Many students spend hours each day consuming content. According to a 2023 report from Common Sense Media, teenagers average more than four and a half hours per day on social media platforms alone. That does not include time spent on streaming services, gaming, or messaging. Most of that time is spent watching what someone else made.
There is nothing wrong with entertainment. Music, movies, and videos can inspire people and bring them together. The problem is when watching replaces doing. When people spend more time observing life than actually participating in it.
Social media has made it easier than ever to watch the lives of others. Students see influencers traveling, athletes training, artists performing, and creators building audiences. Yet many people stop at the viewing stage. They watch the highlight reels of other people’s lives but never begin creating something of their own.

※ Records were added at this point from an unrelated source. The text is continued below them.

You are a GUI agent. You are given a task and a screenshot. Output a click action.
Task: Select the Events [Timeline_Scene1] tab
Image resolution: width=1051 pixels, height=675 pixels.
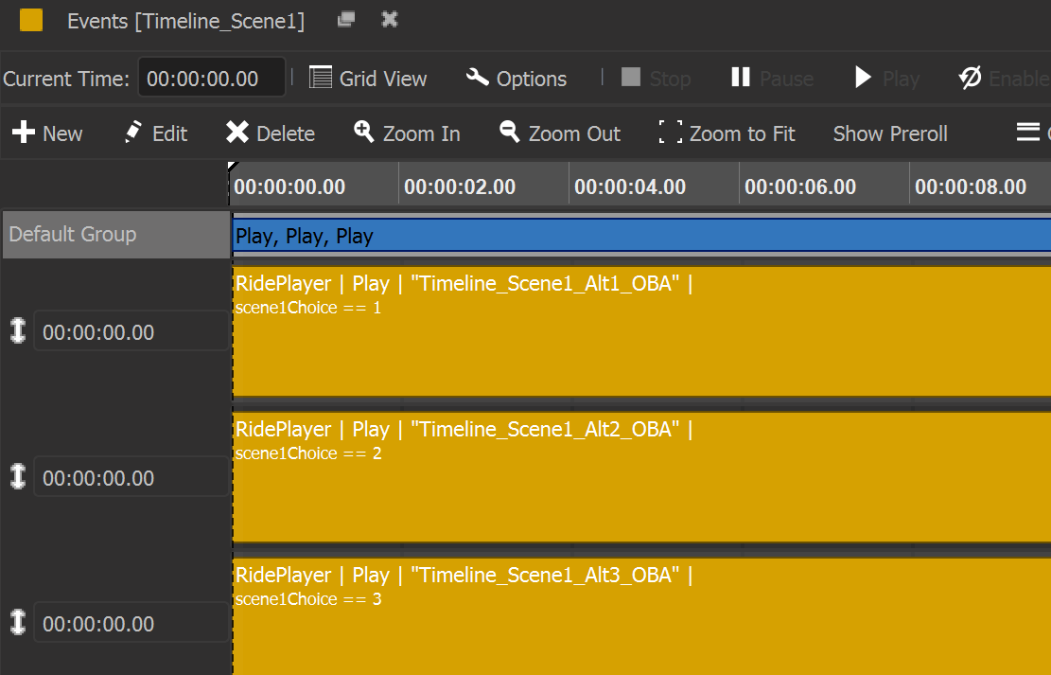point(185,21)
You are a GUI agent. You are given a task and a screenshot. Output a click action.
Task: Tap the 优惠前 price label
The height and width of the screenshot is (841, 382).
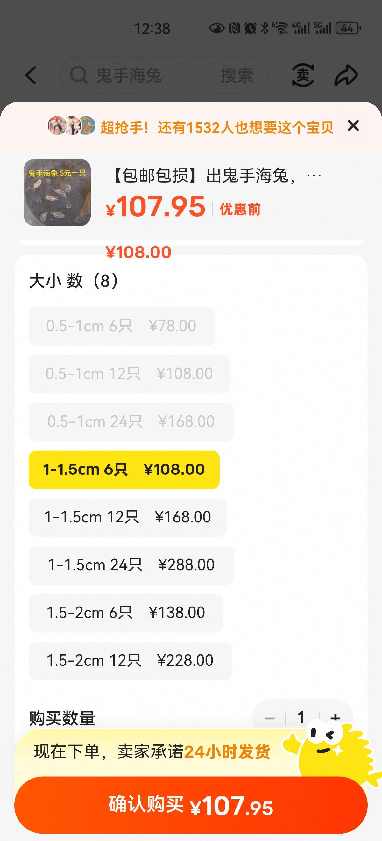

Creativity used to look different. People wrote stories, started bands, built projects, learned instruments, or practiced skills for years. Those activities still exist, but they compete with a constant stream of effortless entertainment. Scrolling requires almost no effort. Creating something meaningful requires patience, time, and the willingness to be imperfect at the beginning.
There is also a pressure that comes with social media. When everything online looks polished and successful, people hesitate to share their own work. A student may hesitate to write, draw, speak, or perform because it might not look impressive immediately. The result is silence. Potential creators stay in the audience instead of stepping on the stage.

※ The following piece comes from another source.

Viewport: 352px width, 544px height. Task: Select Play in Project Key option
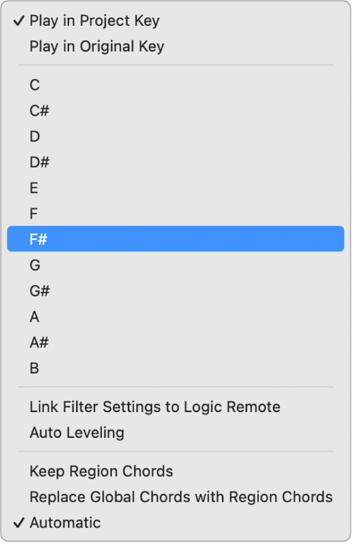pyautogui.click(x=175, y=21)
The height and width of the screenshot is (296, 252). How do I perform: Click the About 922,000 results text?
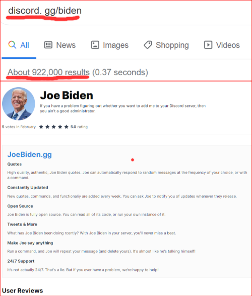click(48, 72)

The irony is that the tools to create have never been easier to access. A phone can record music, edit videos, write stories, publish ideas, or start a project that reaches thousands of people. The technology that fills our time with content could also be the tool that helps us make something new.
The difference is a simple choice. Watching will always be easier than creating. But creation is what builds skills, ideas, and identity. If everyone only watches, culture stops moving forward.
The next generation has more access to tools and information than any generation before it. The real question is whether we will keep scrolling through the work of others or start building something of our own.